The business world is full of tradeoffs, but executives and business leaders often face what appear to be no-win scenarios. How they respond tests their ingenuity and resilience and reveals their true character. You might say it shows their true colors – what they’re really made of.
In Star Trek II: The Wrath of Khan, a movie widely credited with reviving what was then a dead franchise, the action begins with Saavik – a Star Fleet cadet played by a young Kirstie Alley – in command of a mockup bridge of the U.S.S. Enterprise. She’s taking the Kobayashi Maru, a simulation meant to test her response to a no-win scenario. Saavik fails the test and everyone on the bridge suffers a simulated death.
We then learn that, as a cadet, James T. Kirk cheated the test by reprogramming the simulator. The former captain of the Enterprise says he doesn’t believe in no-win scenarios. In the end (Spoiler alert), Spock sacrifices his own life to save the ship’s crew. After losing his best friend, Kirk comes to the painful realization that there are no-win scenarios and you can’t cheat death.
If you’re a fan of the show, you know that Kirk’s ingenuity, character and resilience enabled him to foil similar situations almost on a weekly basis. So it goes for scripted fictional characters. It’s a lot harder in the real world, but the qualities that no-win scenarios bring out in leaders are nevertheless the same.
In the boardroom, where CEOs undoubtedly feel in charge, I’ve seen many get flustered and angry when confronted by no-win situations. They of course compose themselves before appearing before employees or the public, but harsh business realities can spark a great deal of emotion behind the scenes.
I remember one midsized public company that was saddled with inventory that customers weren’t buying and critically close to going under. When I presented my case, the CEO lashed out, “Is that all you [expletive] marketers know how to do, lower prices?” Granted, it was a lousy solution, but the only one that would save the company. Once he calmed down, the boss did make the right call, to his credit.
Looking back at your own handling of past no-win situations can be both instructive and a humbling experience. As the head of marketing at some well-known tech companies, I’ve dealt with all manners of customer crises and PR disasters. But when it comes to internal politics where you’re damned if you play and damned if you don’t, I admit to shooting myself in the foot more times than I care to remember.
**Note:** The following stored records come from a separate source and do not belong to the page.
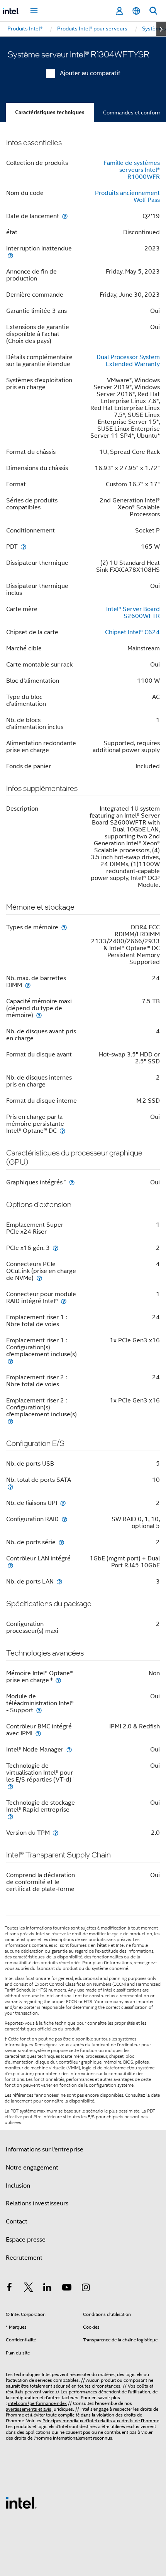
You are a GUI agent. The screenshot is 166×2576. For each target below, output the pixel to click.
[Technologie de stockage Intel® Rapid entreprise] (10, 1816)
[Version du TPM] (55, 1832)
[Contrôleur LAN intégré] (10, 1565)
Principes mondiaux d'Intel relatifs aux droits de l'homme (100, 2420)
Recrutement (24, 2258)
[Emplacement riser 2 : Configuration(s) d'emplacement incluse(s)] (10, 1421)
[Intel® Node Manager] (69, 1749)
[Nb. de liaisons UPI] (63, 1503)
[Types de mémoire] (64, 927)
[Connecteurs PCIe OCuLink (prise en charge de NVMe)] (39, 1278)
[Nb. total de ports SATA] (10, 1486)
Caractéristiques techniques (50, 112)
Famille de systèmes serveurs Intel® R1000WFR (131, 170)
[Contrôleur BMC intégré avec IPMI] (38, 1733)
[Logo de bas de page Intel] (21, 2502)
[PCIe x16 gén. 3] (55, 1247)
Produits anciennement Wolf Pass (127, 196)
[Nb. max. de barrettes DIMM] (28, 985)
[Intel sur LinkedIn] (47, 2289)
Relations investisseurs (37, 2203)
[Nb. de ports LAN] (59, 1581)
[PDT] (23, 546)
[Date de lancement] (65, 216)
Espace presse (26, 2240)
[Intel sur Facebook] (9, 2289)
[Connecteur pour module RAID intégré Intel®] (63, 1301)
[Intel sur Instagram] (85, 2289)
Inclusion (18, 2186)
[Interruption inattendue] (10, 255)
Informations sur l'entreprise (44, 2149)
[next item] (161, 29)
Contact (16, 2221)
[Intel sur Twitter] (28, 2289)
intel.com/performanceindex (37, 2403)
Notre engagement (32, 2167)
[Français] (136, 11)
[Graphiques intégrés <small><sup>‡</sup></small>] (72, 1182)
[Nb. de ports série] (61, 1542)
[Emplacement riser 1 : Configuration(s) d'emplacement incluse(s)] (10, 1361)
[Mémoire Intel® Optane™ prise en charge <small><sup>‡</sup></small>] (58, 1680)
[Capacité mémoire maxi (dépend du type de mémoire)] (39, 1015)
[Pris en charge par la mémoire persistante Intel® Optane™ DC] (62, 1130)
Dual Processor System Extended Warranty (128, 360)
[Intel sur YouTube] (66, 2289)
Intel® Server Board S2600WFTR (133, 612)
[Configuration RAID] (64, 1519)
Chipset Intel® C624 (132, 632)
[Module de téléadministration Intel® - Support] (39, 1710)
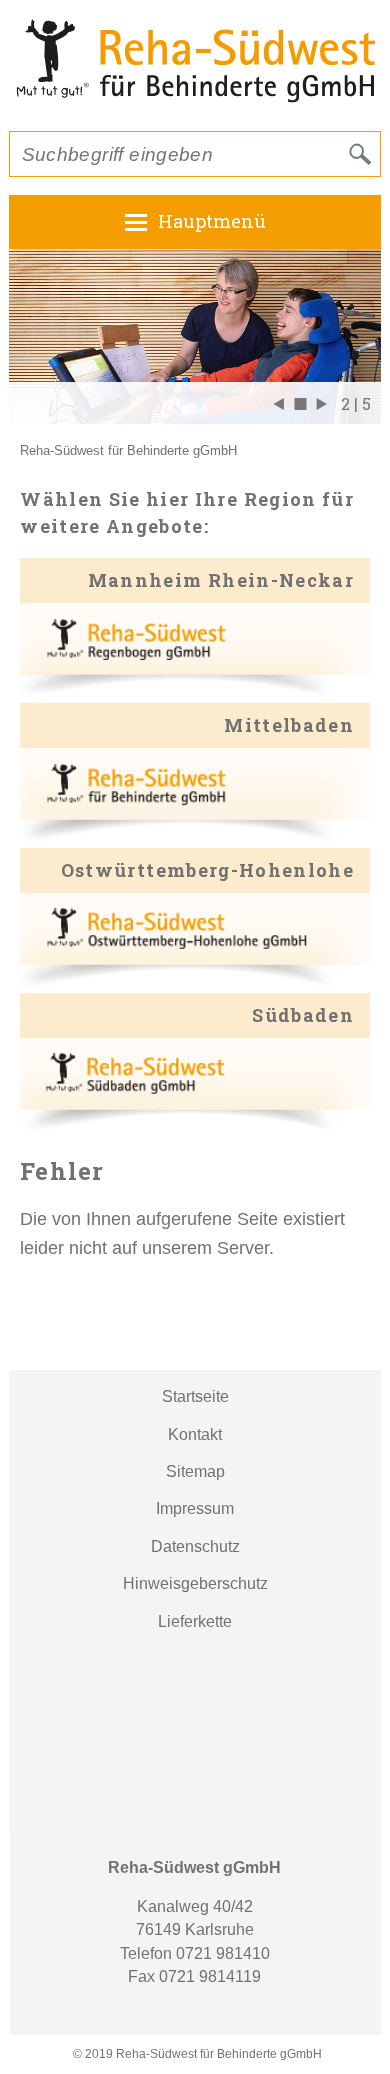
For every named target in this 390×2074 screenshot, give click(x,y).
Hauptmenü (212, 221)
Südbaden (303, 1015)
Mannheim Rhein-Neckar (221, 580)
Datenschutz (195, 1546)
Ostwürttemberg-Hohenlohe (207, 870)
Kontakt (195, 1434)
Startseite (195, 1396)
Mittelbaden (289, 725)
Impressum (195, 1508)
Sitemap (195, 1471)
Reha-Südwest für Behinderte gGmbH (128, 450)
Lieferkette (195, 1621)
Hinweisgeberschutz (195, 1583)
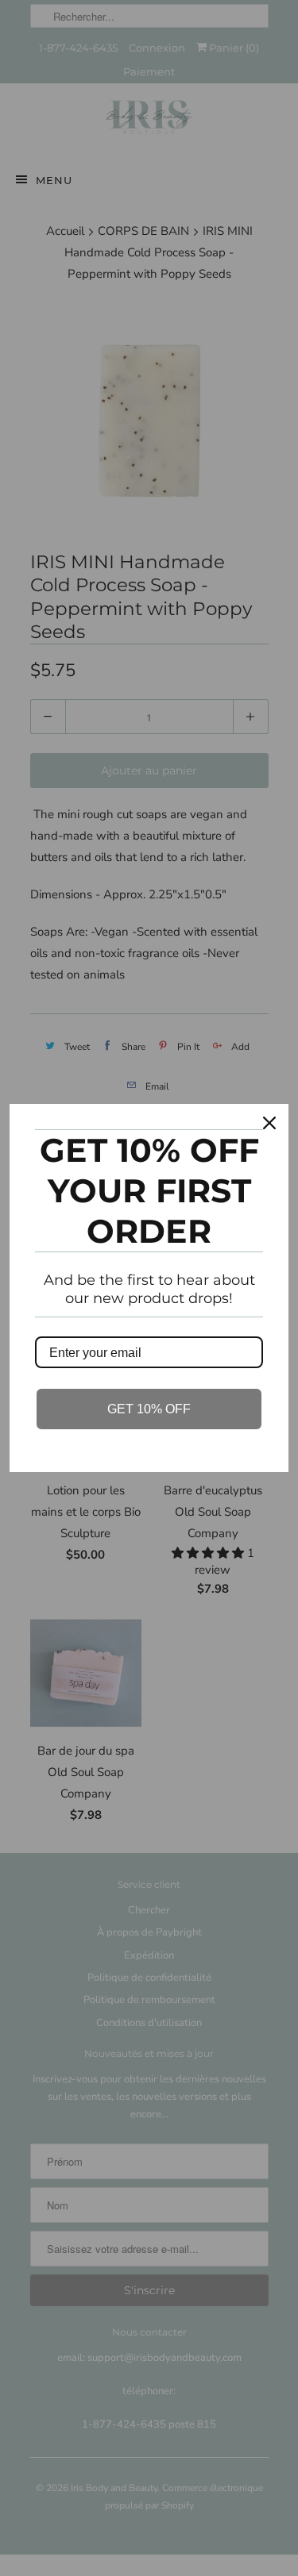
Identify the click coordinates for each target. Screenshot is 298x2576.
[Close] (269, 1123)
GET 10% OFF (149, 1409)
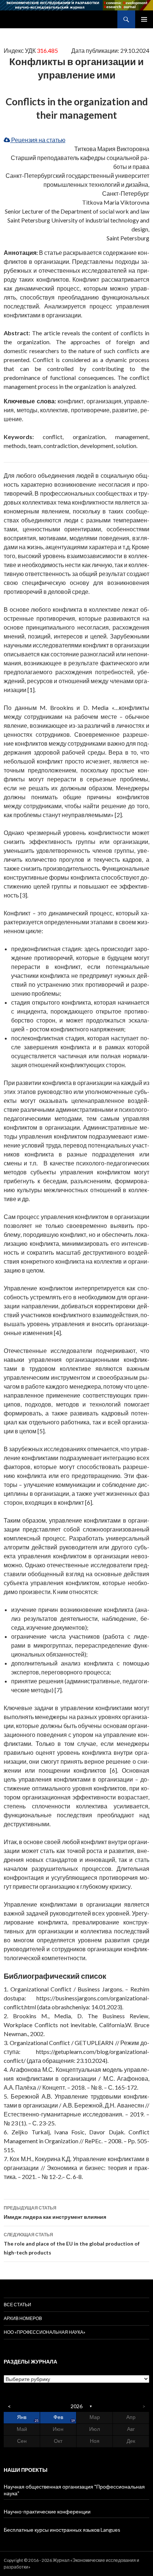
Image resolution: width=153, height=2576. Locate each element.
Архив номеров (23, 2318)
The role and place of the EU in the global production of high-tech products (72, 2244)
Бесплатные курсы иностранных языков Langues (62, 2530)
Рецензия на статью (37, 139)
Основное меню (144, 19)
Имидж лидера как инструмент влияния (55, 2212)
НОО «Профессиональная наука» (44, 2332)
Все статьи (17, 2304)
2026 (76, 2406)
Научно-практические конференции (47, 2511)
In just the past 48 hours or so there have been a couple of no-win situations that tell us quite a bit about the character of some of today’s notable business leaders:
When Marcelo Claure took the reins at Sprint, he faced an almost impossible turnaround situation. The company was chronically bleeding red ink and drowning in debt. It had the slowest and most expensive network. And it had to undercut Verizon and AT&T just to keep from losing more subscribers than it did.
While the company still has a long way to go, Tuesday’s earnings announcement was decidedly upbeat. In less than 18 months, Sprint is already seeing significant signs of improvement in network performance and customer churn and Claure has a credible breakeven plan. That’s huge after 7 years of Dan Hesse failing to deliver.
Apple’s earnings call went quite a bit differently, however. Slowing iPhone sales, currency headwinds and a projected revenue drop in the current quarter – the likes of which the company hasn’t seen in more than a decade – overshadowed a record-breaking quarter in terms of revenue, profit and cash.
To his credit, Tim Cook did his best to rip off the Band Aid and reset expectations with respect to economic turmoil in China, currency effects from the strong dollar, the end of the hyper growth cycle stemming from Apple’s blockbuster iPhone 6 launch, and a particularly difficult year-to-year comparison for the March quarter.
He also floated a new metric intended to highlight the stickiness of Apple’s ecosystem and growth potential of its service business: one billion active devices from which users buy apps, download media and make payments. It was a valiant effort but Apple’s already beaten down shares took another big hit, dropping 6.5% on Wednesday.
In any case, Cook demonstrated tenacity and confidence – both in himself and in his company – in the face of a nearly impossible situation. I honestly don’t know how he could have handled the situation any better than he did. And that speaks volumes about his character in the face of a no-win situation. Spock would have been proud.